Depending on the kind, track cranes can be arranged to fit its surroundings, as to increase efficiency and productivity. The bottom flange (the hardware used to create secure connections when conjoining sections of pipes, tubes and other materials in transmission equipment) of many kinds of track cranes are unlike normal flanges, in that it has a raised tread suitable for rolling purposes.
This design is intended for high-repetition operations, such as in most factories. A track crane is preferred for its precision, as well as its durability, and can handle both light and heavy loads for many years. The surface on the raised treads of the flange allows the crane to roll with ease.
Because of this type of track crane’s free-running trolley, heavy, awkward items can be moved quickly and easily. Additionally, depending on the number of runways a particular track crane has, transport can happen throughout a very large space, as well as lift and position loads in otherwise extremely inaccessible areas, such as between pillars and columns.
A variety of components in certain track cranes allow control of route, so as to better fit with the structural elements of a workspace. These kinds of track cranes can be mounted on walls or pieces of machinery, and can typically be dismantled and re-erected. Many track cranes are suspended overhead, which is appropriate for efficient handling and positioning of goods.

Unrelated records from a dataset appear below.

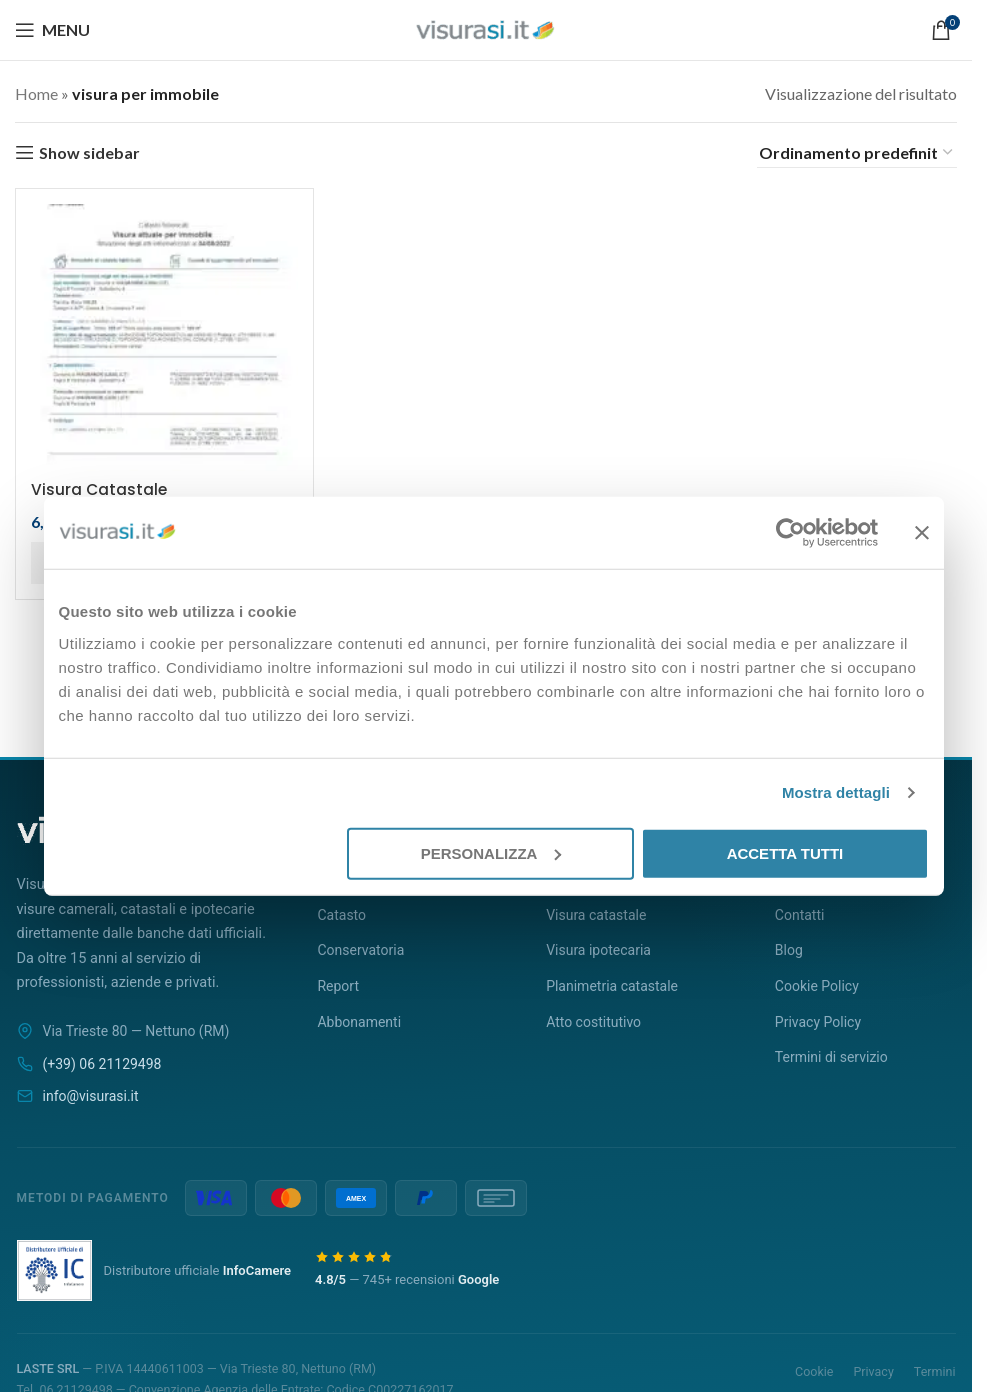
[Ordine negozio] (857, 153)
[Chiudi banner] (922, 533)
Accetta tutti (785, 852)
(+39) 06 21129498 (102, 1064)
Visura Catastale (100, 485)
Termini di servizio (831, 1057)
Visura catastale (596, 915)
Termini (935, 1371)
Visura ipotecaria (598, 950)
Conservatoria (360, 950)
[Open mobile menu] (52, 30)
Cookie (814, 1371)
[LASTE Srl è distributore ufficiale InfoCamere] (54, 1270)
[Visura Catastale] (162, 335)
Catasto (341, 915)
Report (338, 986)
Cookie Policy (817, 986)
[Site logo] (486, 27)
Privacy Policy (818, 1022)
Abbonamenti (359, 1022)
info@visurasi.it (91, 1096)
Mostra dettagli (836, 792)
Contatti (800, 915)
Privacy (873, 1371)
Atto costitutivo (593, 1022)
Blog (789, 950)
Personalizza (491, 852)
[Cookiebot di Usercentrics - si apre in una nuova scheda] (790, 533)
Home (36, 93)
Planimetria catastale (612, 986)
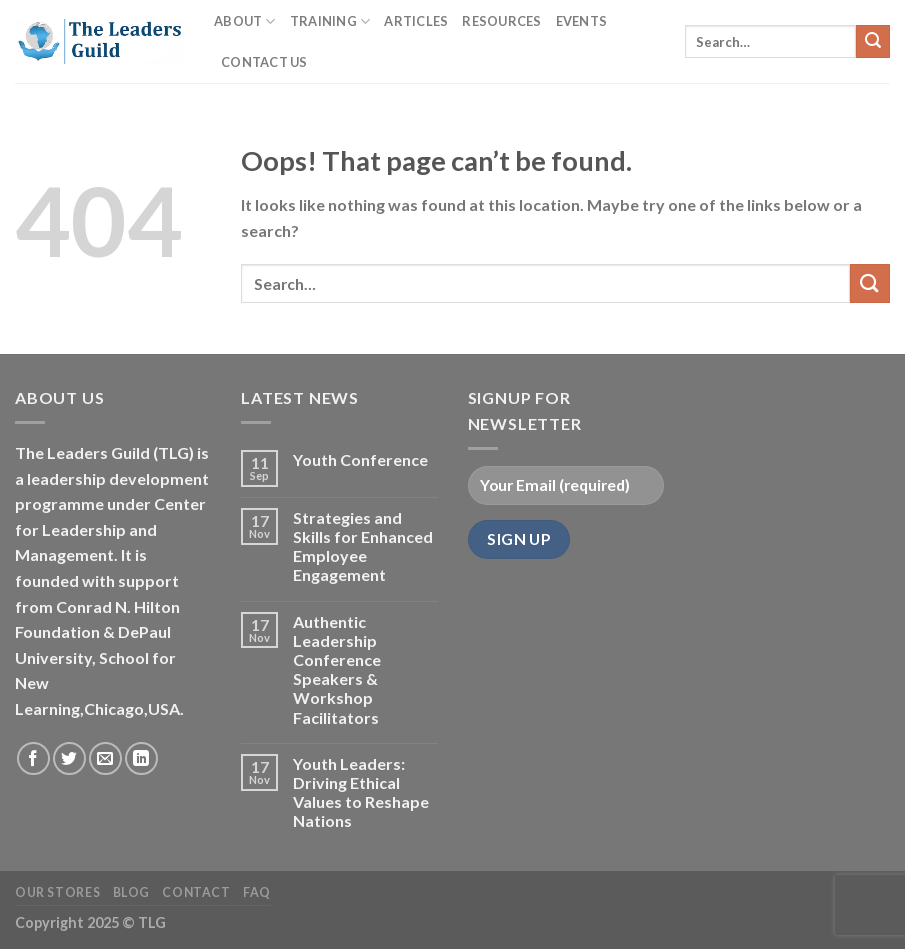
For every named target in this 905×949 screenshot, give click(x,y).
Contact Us (264, 62)
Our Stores (57, 892)
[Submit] (873, 42)
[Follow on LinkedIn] (141, 758)
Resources (501, 21)
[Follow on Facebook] (33, 758)
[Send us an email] (105, 758)
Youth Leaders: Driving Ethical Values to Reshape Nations (361, 792)
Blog (131, 892)
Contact (196, 892)
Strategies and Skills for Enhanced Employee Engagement (363, 546)
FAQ (257, 892)
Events (582, 21)
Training (330, 21)
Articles (416, 21)
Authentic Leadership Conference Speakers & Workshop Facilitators (337, 669)
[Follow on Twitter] (69, 758)
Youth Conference (360, 459)
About (245, 21)
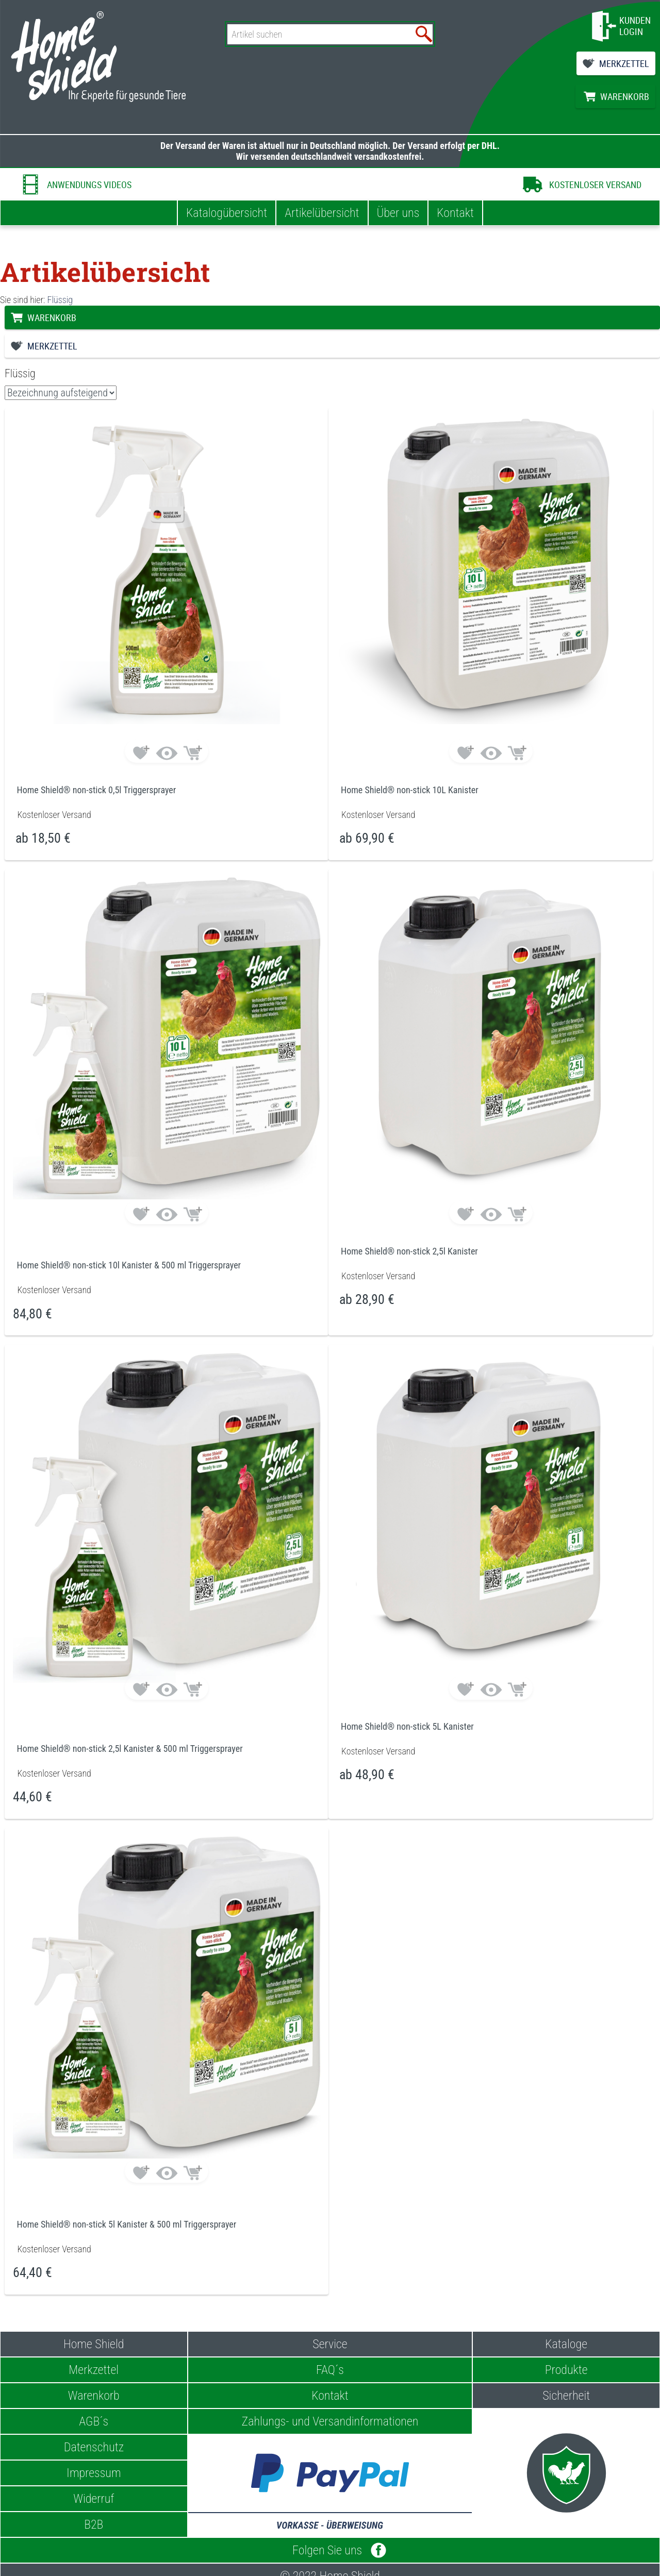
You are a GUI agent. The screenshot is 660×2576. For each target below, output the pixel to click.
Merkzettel (94, 2370)
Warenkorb (94, 2395)
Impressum (94, 2473)
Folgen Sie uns (330, 2550)
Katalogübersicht (226, 213)
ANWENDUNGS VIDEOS (89, 184)
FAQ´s (330, 2370)
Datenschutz (94, 2447)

Suspended track cranes decrease horizontal pressures and offer protection from bending strains. In addition, the height of a suspended track crane can be easily adjusted via threaded suspension rods and ball joint heads. Such track cranes are similar to bridge cranes and both are used in many workplaces, like factories, warehouses and store yards, where heavy equipment and supplies are regularly moved from one place to another.
Because track cranes generally do not rely on independent energy sources, like batteries or natural gas reservoirs, they, like bridge cranes, are a faster, cheaper and more efficient alternative to other transport tools, like fork-lifts and hi-lows.